-- BEGIN Dataset extract --
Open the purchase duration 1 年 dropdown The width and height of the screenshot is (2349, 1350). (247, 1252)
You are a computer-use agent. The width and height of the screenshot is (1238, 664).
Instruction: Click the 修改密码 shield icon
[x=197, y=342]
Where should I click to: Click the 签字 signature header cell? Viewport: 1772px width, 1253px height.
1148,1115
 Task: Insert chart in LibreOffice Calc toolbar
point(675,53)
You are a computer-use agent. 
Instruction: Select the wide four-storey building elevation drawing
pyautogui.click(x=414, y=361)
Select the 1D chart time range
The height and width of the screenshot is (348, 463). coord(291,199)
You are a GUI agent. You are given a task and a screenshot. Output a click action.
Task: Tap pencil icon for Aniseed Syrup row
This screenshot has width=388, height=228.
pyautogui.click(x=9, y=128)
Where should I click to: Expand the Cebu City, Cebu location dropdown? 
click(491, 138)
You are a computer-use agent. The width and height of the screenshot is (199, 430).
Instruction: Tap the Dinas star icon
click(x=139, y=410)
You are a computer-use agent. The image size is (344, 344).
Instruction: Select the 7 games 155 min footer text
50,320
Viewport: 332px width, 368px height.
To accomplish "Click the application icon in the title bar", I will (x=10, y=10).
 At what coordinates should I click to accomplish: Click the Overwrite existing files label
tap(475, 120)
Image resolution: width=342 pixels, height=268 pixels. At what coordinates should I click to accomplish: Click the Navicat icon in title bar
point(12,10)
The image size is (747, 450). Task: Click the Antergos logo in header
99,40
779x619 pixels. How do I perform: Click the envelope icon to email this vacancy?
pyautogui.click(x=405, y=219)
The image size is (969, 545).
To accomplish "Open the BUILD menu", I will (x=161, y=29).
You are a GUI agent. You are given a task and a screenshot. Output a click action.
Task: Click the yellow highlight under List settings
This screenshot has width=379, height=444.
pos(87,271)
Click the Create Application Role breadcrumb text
-- END Dataset extract --
Could you copy out all of the data above line for line, keeping every character the same?

Open the purchase duration 1 年 dropdown The width and height of the screenshot is (2349, 1350). (247, 1252)
You are a computer-use agent. The width and height of the screenshot is (1238, 664).
Instruction: Click the 修改密码 shield icon
[x=197, y=342]
Where should I click to: Click the 签字 signature header cell? Viewport: 1772px width, 1253px height.
1148,1115
 Task: Insert chart in LibreOffice Calc toolbar
point(675,53)
You are a computer-use agent. 
Instruction: Select the wide four-storey building elevation drawing
pyautogui.click(x=414, y=361)
Select the 1D chart time range
The height and width of the screenshot is (348, 463). coord(291,199)
You are a GUI agent. You are given a task and a screenshot. Output a click action.
Task: Tap pencil icon for Aniseed Syrup row
This screenshot has width=388, height=228.
pyautogui.click(x=9, y=128)
Where should I click to: Expand the Cebu City, Cebu location dropdown? 
click(491, 138)
You are a computer-use agent. The width and height of the screenshot is (199, 430).
Instruction: Tap the Dinas star icon
click(x=139, y=410)
You are a computer-use agent. The image size is (344, 344).
Instruction: Select the 7 games 155 min footer text
50,320
Viewport: 332px width, 368px height.
To accomplish "Click the application icon in the title bar", I will (x=10, y=10).
 At what coordinates should I click to accomplish: Click the Overwrite existing files label
tap(475, 120)
Image resolution: width=342 pixels, height=268 pixels. At what coordinates should I click to accomplish: Click the Navicat icon in title bar
point(12,10)
The image size is (747, 450). Task: Click the Antergos logo in header
99,40
779x619 pixels. How do I perform: Click the envelope icon to email this vacancy?
pyautogui.click(x=405, y=219)
The image size is (969, 545).
To accomplish "Open the BUILD menu", I will (x=161, y=29).
You are a GUI agent. You are given a task and a screenshot. Output a click action.
Task: Click the yellow highlight under List settings
This screenshot has width=379, height=444.
pos(87,271)
Click the Create Application Role breadcrumb text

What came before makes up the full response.